Parece que los jueces británicos gustan de excederse en sus atribuciones, considerándose
una especie de “oráculo”, con capacidad de decidir quién debe vivir y quién no. Una vez más,
como hace 5 años sucediera con Alfie Evans, han determinado que la bebé de ocho meses, Indi
Gregory, debe morir. Es lo mejor para ella -dicen-, y ellos son los únicos capacitados para
determinar qué es lo mejor para la menor. No importa que los padres de la bebé no estén de
acuerdo, ni siquiera que se le haya ofrecido tratamiento en el Hospital Bambino Gesú del Vaticano
y que le fuera concedida la nacionalidad italiana por Giorgia Meloni, para poder ser atendida en
ese país.
De hecho, los jueces tomaron esa posibilidad como una especie de insulto. El juez Peter
Jackson consideró que la idea de que las autoridades italianas estaban en mejores condiciones de
determinar los intereses del bebé era completamente errónea. ¡Claro, lo mejor para la bebé es
morir!, ¿qué duda cabe? No importa que los padres no piensen así, ni los médicos del Hospital
Bambino Gesú. No sólo eso: la bebé debe morir en el hospital, ni siquiera se autorizó a los padres a
llevarla a su casa, mucho menos a sacarla del país. Y, ¡vaya que los atribulados padres hicieron la
lucha! Acudieron primero al Tribunal de Apelaciones de Londres y después al Tribunal Europeo de
Derechos Humanos de Estrasburgo, Francia, con la intención de revocar la decisión, sin obtener
mayor éxito.
Ahora bien, lo que está claro -a mi humilde entender-, es que los tribunales se están
excediendo en lo que a sus atribuciones se refiere. Con esa serie de decisiones y de negativas a las
sucesivas apelaciones de los padres, no parecen formar parte de una democracia europea del
primer mundo, sino de una república totalitaria. Con el mayor desparpajo han eliminado, de un
plumazo, el derecho de los padres a la patria potestad de sus hijos, a decidir qué es lo mejor para
ellos, a buscar todas las maneras posibles de beneficiarlos. En lugar de tomar su lugar, establecido
claramente por el principio de subsidiariedad, se han arrogado la suprema autoridad sobre Indi
Gregory, despojando a sus padres Dean Gregory y Claire Staniforth, de un derecho que les
compete por naturaleza a ellos. Los padres son los responsables de los hijos, quienes los han
traído al mundo, quienes velan por su alimentación, salud y educación, requiriéndose los servicios
del Estado sólo de manera subsidiaria, en aquellos aspectos que los padres no puedan atender
directamente, o a falta de los mismos.
Lo triste del caso es que los jueces no están dispuestos a considerar su arbitraria decisión.
No les importa el grave incómodo de los padres, les tiene sin cuidado el que otro hospital se haya
ofrecido para atender a la bebé. No, la bebé, sí o sí, debe morir, es lo mejor para ella, porque ellos
lo han decidido así. ¿Cabe imaginar mayor prepotencia y abuso del poder? Si el Queen's Medical
Center de Nottingham ha dicho que no puede hacer más por la niña, el Hospital Bambino Gesú, le
abrió sus puertas. Si no tenía futuro en Gran Bretaña, Italia le quería dar otra oportunidad,
concediéndole incluso la nacionalidad, para hacerlo todo en regla.

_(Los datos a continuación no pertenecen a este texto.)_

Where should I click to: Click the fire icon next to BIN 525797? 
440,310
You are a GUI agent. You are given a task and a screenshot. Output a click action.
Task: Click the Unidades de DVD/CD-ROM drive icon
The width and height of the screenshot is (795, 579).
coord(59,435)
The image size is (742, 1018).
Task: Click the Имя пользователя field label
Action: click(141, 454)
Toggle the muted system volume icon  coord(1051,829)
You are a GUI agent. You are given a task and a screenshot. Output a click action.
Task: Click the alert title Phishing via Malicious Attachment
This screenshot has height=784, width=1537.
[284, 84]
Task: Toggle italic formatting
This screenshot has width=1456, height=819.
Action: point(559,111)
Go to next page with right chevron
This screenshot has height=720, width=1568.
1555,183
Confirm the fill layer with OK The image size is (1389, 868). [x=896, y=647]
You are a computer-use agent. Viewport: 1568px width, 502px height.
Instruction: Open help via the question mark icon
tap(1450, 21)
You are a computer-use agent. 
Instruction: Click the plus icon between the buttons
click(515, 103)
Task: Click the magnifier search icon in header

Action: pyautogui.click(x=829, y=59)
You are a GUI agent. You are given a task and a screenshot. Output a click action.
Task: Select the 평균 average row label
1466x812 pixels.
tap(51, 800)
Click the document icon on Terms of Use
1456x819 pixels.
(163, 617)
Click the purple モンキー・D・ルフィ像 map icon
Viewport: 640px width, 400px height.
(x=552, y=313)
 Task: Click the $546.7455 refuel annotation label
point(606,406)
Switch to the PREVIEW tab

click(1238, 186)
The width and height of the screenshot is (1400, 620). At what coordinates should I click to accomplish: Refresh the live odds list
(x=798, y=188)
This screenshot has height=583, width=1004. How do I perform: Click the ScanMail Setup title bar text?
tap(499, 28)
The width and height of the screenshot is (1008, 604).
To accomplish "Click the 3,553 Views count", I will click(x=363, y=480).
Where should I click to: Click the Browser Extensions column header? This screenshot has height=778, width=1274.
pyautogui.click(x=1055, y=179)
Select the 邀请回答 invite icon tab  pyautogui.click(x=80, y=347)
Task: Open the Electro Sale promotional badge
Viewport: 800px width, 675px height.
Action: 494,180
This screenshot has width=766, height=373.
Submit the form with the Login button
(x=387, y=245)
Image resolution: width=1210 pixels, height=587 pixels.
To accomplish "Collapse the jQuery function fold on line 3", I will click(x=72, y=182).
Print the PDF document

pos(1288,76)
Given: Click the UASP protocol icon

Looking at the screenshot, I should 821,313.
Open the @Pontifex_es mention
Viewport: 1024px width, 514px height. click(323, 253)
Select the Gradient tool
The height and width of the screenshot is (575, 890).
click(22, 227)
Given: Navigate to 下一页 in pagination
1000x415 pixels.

Los jueces negaron a los padres la posibilidad de llevar a su hija a Roma. ¿Con base en qué
derecho te despojan de la capacidad de llevar a tus hijos a donde quieras? ¿Con qué sustento
jurídico pueden impedirte acudir a otros médicos, cuando unos han reconocido que no pueden
hacer más? ¿Por qué no pueden, ni siquiera, llevar a su hija a su hogar? ¿Eso es propio de un
“Estado de Derecho”? Simplemente el estado británico despojó de sus derechos a los legítimos
padres, y dictaminó, unilateral y absolutamente, que la niña debe morir y no se le deben dar más
tratamientos.
No se trata, ni siquiera, de un caso de eutanasia. Se suele afirmar, eufemísticamente, que
la eutanasia supone la consagración de la capacidad de autodeterminación del ser humano.
Supone, en consecuencia, que el interesado quiera morir y lo exprese repetidas veces de modo
incontrovertible: esa es su voluntad definitiva. El caso de Indi Gregory se parece más a una
condena a muerte, que a una eutanasia. Ella, obviamente, no puede expresar su deseo de morir.
Los responsables naturales de ella, sus padres, no quieren que muera y desean buscar otras
opciones; opciones que encuentran, pero los jueces, arbitrariamente, les impiden acceder a ellas,
y condenan, sin apelación posible, a morir a la bebé. Ante casos como este uno se pregunta, ¿de
qué nos sirve entonces el ordenamiento jurídico?